Step away from those segments, however, and the notion of what's instantaneous begins to slow down by minutes, hours or days, and the question of just how much, and just how often, becomes more uncertain. "Most organizations believe they need live data, but [in reality] they tend to consume things in a daily cycle," says John Hagerty, vice president and research fellow at AMR Research. "Daily is about as fast as they can do it."

Consequently, other terms closely related to real-time have appeared, including near-real-time data (anything updated more frequently than daily) and right-time data (updated any time of day or week that the company has determined to be most beneficial).

At Delta Apparel, a $270 million manufacturer and distributor of branded and private-label activewear, CIO Keith Smith describes his "two worlds." In one, subsecond real-time data informs decision making in Delta Apparel's manufacturing operations—from tracking when an order of polo shirts will be completed to figuring out which distribution center in the United States is best-suited to distribute those shirts in the shortest amount of time. "This is where real-time data is critical," he says. But in the other world—for sales information and budgeting—"real-time data totally falls apart," Smith says. It's just not practical or necessary.

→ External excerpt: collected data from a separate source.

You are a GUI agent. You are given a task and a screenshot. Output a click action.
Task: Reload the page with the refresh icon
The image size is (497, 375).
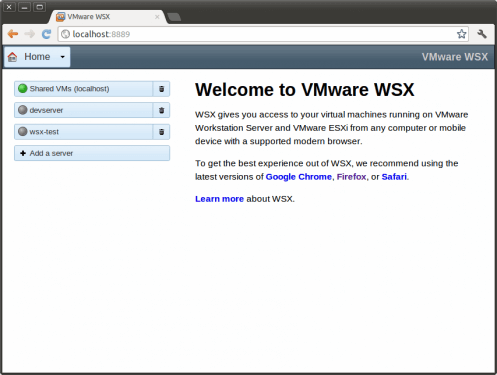tap(46, 34)
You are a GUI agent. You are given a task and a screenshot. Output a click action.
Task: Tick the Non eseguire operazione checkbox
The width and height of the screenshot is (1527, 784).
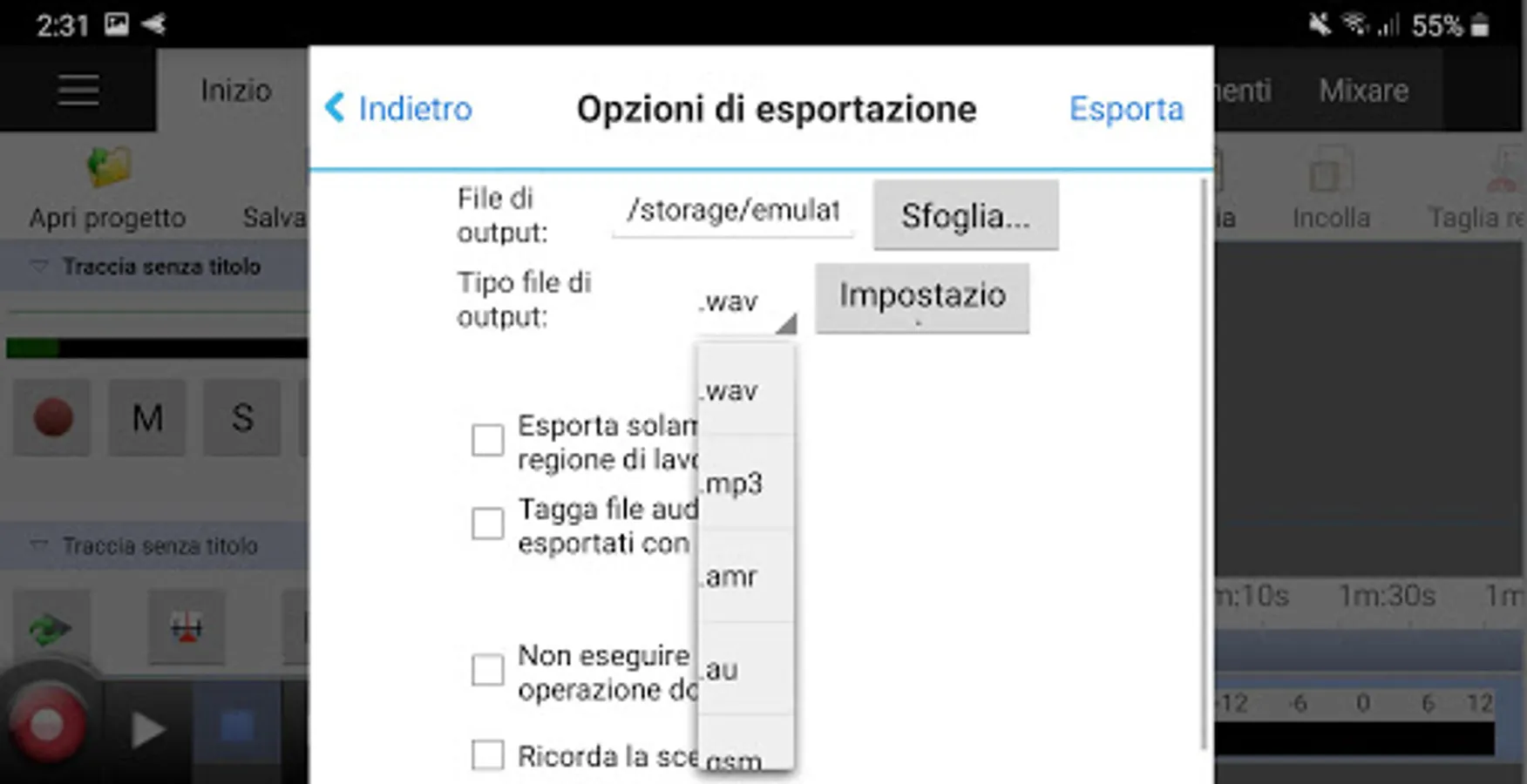point(487,671)
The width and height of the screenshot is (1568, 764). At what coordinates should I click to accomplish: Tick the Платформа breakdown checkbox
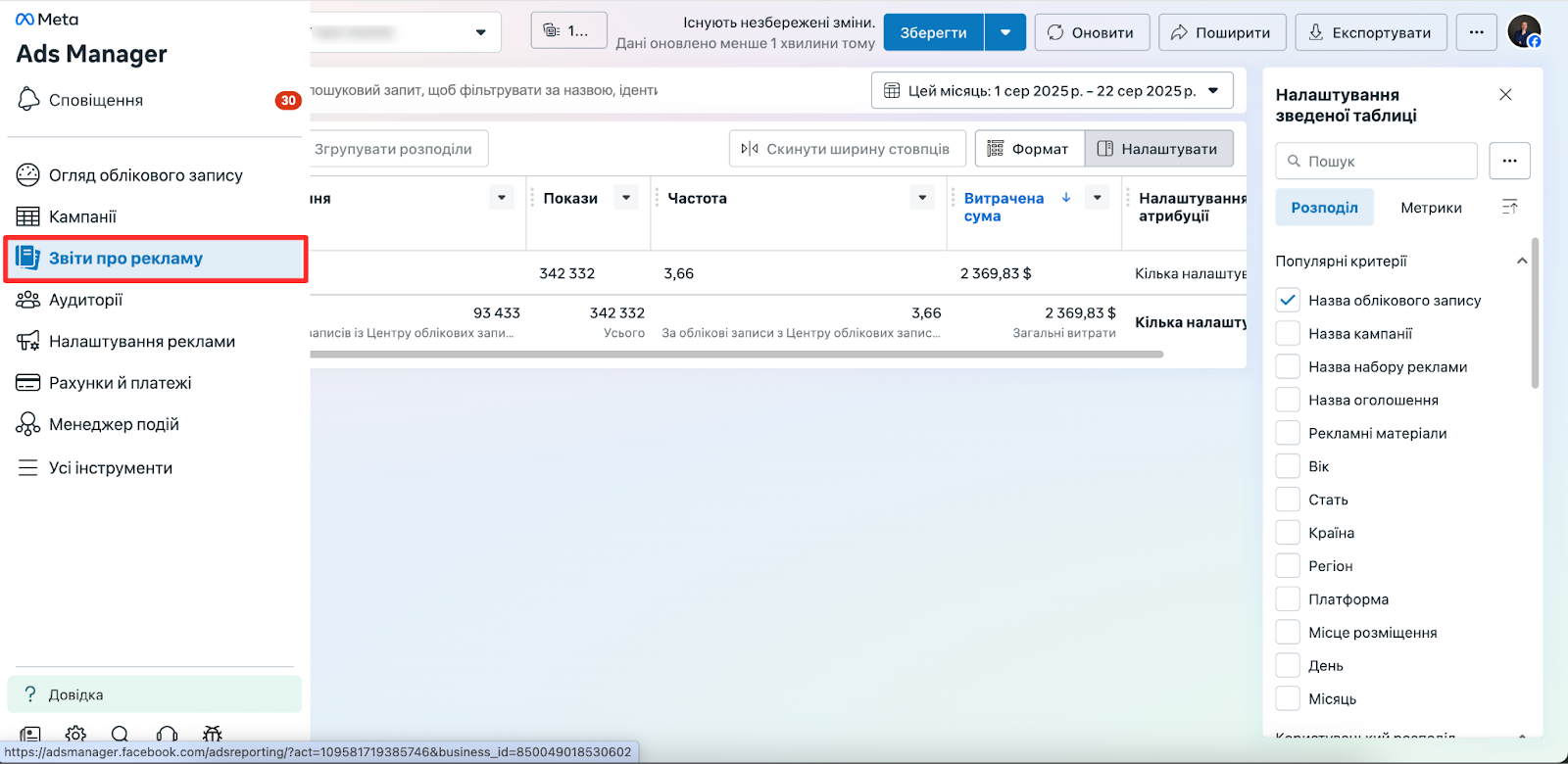[x=1288, y=598]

Though Delta Apparel and Priceline were able to distinguish between the two worlds and adjust their data collection and delivery systems accordingly, many companies haven't been able to. And that's where real-time can get real dangerous.

Blinking at Real-Time

For the majority of 21st-century businesses, the possibilities of real-time data streams are endless and endlessly seductive: business activity dashboards on the PC, network monitoring alerts via e-mail, just-in-time manufacturing systems. The idea is to help people make better decisions.

But do they?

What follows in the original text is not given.